[88] This too we must not fail to know, that wisdom which is the art of arts seems to change with its different subject matters, yet shews its true form unchanged to those who have clearness of vision and are not misled by the dense and heavy wrappings which envelop its true substance, but descry the form impressed by the art itself.
[89] They say that the great sculptor Pheidias would take brass and ivory and gold and various other materials to make his statues, and yet on all these he so stamped the impress of one and the same art, that not only adepts, but those who were totally ignorant of such matters, recognized the artist from his work.
[90] For as nature so often in the case of twins by using the same stamp shapes likenesses which are almost identical, so too that perfect art, which is the copy and effigies of nature, may take different materials and yet mould them and impress on them all the same form, and this it is which chiefly makes the products of its work to be as kinsfolk, brothers, twins to each other.
[91] We shall find the same thing happening with the power which resides in the Sage.
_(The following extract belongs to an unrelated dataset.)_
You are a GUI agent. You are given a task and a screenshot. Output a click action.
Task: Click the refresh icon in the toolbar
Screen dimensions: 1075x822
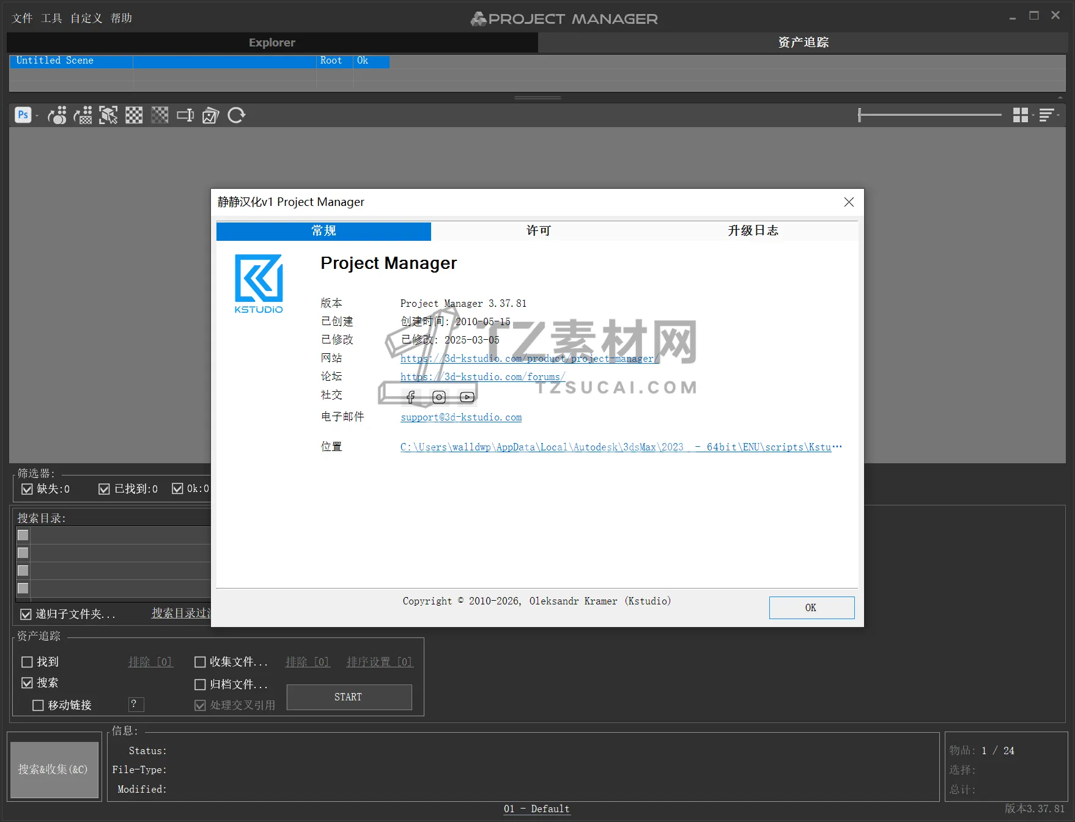tap(236, 115)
Under the name of piety and holiness it deals with the attributes of the Really Existent; under that of nature-study, with all that concerns the heavens and the heavenly bodies; as meteorology, with the air and the consequences which result through its changes and variations both at the main seasons of the year and those particular ones which follow cycles of months and days; as ethic, with what tends to the improvement of human conduct, and this last takes various forms; politic, dealing with the state; economic, with the management of a house; sympotic, or the art of conviviality, with banquets and festivities; and further we have the kingly faculty dealing with the control of men, and the legislative with commands and prohibitions.
[92] All these—piety, holiness, nature-study, meteorology, ethic, politic, economic, king-craft, legislator-craft and many other powers—find their home in him who is in the truest sense many-voiced and many-named, even the Sage, and in all he will be seen to have one and the same form.